Noch vor wenigen Jahren galt Nachhaltigkeit als Differenzierungsmerkmal einzelner Anbieter. Heute ist sie zur Grundvoraussetzung für viele marktfähige Produkte geworden – das ließ sich auch im Vortragsprogramm der ECS 2025 nachvollziehen.
In zahlreichen Präsentationen stand die Frage im Mittelpunkt, wie nachhaltige Beschichtungen künftig formuliert werden können: Biobasierte Rohstoffe wie Lignin, Baumwollsaatöl oder Zuckeralkohole wurden ebenso diskutiert wie VOC-reduzierte, wässrige Systeme, PFAS-freie Additive oder alternative Bindemittel. Auch die Recyclingfähigkeit von Materialien wurde aufgegriffen – etwa durch neue Ansätze zur Wiederverwertung von Polyurea oder den Einsatz CNSL-basierter Polyole.
Der Tenor der Vorträge und in den vier Hallen der ECS war eindeutig: Nachhaltigkeit ist kein nachgelagerter Optimierungsschritt mehr, sondern ein zentrales Kriterium, das die Formulierungsentwicklung von Anfang an prägt.

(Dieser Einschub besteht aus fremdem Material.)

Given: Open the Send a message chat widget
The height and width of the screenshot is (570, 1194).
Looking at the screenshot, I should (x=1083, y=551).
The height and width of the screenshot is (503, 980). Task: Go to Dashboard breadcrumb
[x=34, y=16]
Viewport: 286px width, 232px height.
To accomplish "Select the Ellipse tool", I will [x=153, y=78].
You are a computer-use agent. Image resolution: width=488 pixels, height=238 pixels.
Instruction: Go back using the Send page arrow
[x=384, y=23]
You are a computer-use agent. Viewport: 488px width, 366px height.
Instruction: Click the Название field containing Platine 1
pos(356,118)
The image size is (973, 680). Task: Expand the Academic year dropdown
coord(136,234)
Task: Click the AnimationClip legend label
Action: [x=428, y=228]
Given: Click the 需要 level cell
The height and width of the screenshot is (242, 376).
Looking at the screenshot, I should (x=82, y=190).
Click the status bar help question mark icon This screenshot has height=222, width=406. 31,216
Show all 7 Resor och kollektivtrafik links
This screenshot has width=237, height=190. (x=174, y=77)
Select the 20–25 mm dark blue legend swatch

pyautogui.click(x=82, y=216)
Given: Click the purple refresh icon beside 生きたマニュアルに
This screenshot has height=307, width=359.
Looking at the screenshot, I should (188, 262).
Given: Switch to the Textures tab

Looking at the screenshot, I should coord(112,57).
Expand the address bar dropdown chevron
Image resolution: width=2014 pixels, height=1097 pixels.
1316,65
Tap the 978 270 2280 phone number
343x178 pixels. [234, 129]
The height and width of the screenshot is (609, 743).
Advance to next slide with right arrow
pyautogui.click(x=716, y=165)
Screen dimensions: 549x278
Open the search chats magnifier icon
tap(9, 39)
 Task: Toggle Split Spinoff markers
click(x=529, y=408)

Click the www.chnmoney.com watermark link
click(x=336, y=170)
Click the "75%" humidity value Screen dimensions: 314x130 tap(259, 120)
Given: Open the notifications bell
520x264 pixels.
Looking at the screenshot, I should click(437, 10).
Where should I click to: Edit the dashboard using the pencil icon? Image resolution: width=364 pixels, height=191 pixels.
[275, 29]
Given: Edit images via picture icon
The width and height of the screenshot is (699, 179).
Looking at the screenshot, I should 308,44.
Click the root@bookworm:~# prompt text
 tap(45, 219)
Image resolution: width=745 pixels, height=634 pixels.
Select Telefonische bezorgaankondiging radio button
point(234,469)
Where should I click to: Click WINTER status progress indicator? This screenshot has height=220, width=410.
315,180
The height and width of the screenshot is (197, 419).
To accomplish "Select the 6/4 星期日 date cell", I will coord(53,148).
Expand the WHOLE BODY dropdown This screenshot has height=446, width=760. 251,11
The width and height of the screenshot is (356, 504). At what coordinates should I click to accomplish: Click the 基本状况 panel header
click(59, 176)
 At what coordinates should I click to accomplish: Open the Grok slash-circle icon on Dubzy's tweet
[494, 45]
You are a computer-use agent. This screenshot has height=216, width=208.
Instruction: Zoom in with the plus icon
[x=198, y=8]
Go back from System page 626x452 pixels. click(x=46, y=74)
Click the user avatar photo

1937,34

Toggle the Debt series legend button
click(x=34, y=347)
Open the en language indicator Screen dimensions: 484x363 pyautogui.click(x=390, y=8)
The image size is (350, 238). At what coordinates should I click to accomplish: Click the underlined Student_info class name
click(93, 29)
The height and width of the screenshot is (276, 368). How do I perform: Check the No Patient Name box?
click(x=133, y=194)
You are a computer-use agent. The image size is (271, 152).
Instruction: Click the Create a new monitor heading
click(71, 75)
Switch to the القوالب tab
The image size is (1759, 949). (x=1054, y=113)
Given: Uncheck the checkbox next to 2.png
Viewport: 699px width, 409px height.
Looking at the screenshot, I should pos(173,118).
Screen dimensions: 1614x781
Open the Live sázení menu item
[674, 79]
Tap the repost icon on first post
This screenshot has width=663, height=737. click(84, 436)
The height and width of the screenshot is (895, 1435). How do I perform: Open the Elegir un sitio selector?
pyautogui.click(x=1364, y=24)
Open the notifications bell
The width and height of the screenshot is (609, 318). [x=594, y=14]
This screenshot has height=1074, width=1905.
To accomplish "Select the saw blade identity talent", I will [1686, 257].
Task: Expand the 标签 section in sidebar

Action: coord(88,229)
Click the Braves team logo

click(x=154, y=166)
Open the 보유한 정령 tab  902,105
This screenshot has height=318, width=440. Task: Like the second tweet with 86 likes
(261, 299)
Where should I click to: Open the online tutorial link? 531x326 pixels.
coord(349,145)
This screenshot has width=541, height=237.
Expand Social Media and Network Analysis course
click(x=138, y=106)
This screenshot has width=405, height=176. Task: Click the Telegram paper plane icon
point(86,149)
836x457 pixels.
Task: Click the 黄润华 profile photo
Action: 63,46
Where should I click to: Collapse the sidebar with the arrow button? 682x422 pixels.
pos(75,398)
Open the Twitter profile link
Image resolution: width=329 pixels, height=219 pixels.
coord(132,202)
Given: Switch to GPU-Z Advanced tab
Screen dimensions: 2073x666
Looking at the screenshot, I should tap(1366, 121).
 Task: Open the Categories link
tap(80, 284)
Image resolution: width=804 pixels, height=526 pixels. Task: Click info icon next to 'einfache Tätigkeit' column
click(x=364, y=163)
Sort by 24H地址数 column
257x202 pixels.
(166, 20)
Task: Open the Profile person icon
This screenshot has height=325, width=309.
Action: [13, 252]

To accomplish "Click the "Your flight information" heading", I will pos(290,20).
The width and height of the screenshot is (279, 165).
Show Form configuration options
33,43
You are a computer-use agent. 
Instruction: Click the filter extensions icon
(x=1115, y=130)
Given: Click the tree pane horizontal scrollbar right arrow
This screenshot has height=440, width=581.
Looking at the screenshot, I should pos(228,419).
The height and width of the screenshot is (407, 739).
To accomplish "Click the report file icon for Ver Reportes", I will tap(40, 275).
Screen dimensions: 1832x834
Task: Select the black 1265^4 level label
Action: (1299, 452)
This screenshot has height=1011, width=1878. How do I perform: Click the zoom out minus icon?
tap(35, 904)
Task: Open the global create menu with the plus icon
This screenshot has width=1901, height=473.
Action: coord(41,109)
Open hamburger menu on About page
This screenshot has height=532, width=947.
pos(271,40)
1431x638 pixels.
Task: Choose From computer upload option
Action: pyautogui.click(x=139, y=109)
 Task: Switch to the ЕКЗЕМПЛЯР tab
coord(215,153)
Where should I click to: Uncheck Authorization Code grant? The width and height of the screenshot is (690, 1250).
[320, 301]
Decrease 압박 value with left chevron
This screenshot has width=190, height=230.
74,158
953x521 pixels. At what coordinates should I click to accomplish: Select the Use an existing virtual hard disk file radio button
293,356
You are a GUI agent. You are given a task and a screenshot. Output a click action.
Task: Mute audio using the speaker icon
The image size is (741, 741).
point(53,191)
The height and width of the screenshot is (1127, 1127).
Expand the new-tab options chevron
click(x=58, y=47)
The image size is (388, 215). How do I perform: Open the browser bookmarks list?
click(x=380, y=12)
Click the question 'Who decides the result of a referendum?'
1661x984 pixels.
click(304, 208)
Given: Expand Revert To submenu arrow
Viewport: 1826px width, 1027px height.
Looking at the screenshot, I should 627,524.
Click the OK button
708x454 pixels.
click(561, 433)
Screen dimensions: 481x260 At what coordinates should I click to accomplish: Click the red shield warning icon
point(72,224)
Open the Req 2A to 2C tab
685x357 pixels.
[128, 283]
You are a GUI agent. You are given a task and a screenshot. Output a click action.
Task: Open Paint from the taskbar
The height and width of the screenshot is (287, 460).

Gerade hier kann die Digitalisierung einen entscheidenden Beitrag leisten. Denn wer nachhaltiger formulieren will, braucht fundierte Daten – über Rohstoffe, Wechselwirkungen, Lebenszyklen und regulatorische Anforderungen. Digitale Tools haben das Potenzial, dieses Wissen systematisch zugänglich zu machen und gezielt einzusetzen.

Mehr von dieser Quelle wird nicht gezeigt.